His company has just been appointed to work on the creation of a National Marine Centre in North Berwick, a £3.5 million project which will see the much loved Seabird Centre building, which sits in a prominent position on the seafront, expanded to encompass a wider remit of showcasing all marine life.

Davey worked on the original centre which was completed in 2000 and says the project sparked a specialisation which has seen the company work on, and win awards for, a range of high-profile visitor-related projects including the Robert Burns Birthplace Museum, the gateway buildings at the Dawyck Botanic Garden near Peebles, the Arbroath Abbey Visitor Centre, York Art Gallery and, most recently, Rievaulx Abbey Visitor Centre and Museum in Yorkshire.

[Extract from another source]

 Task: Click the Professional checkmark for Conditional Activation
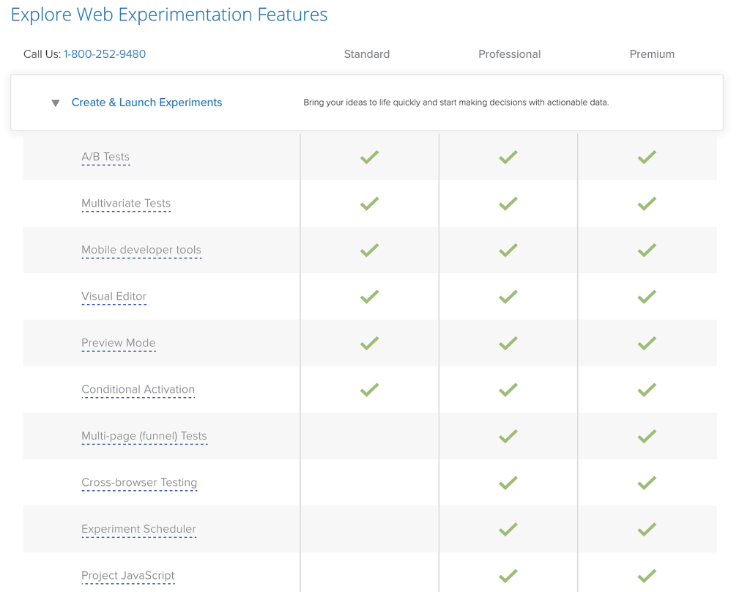[x=508, y=389]
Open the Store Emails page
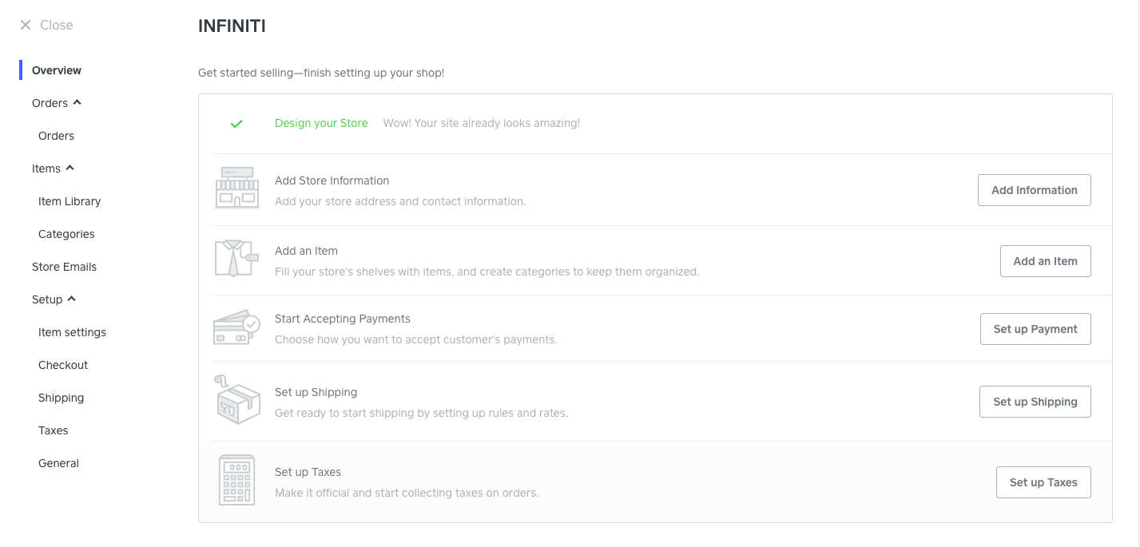The width and height of the screenshot is (1140, 547). (x=65, y=266)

He says: “Our work focuses on respecting the past and responding to the challenges for the future, particularly with regards to environmentally sound, sustainable design.”

As yet, the North Berwick project is at a consulting and researching stage, and the architects hope to bring in the opinions of stakeholders to inform the finished building.  

Grace Martin, project director for the National Marine Centre, says: “Andy and his team have a very strong association with the current building and a wealth of experience in visitor attractions, sustainability and sympathetic design.

“It will present the opportunity for the centre to achieve more of its charitable objectives by expanding and diversifying its education and conservation programmes, developing new activities and events, and enhancing the exhibition space.”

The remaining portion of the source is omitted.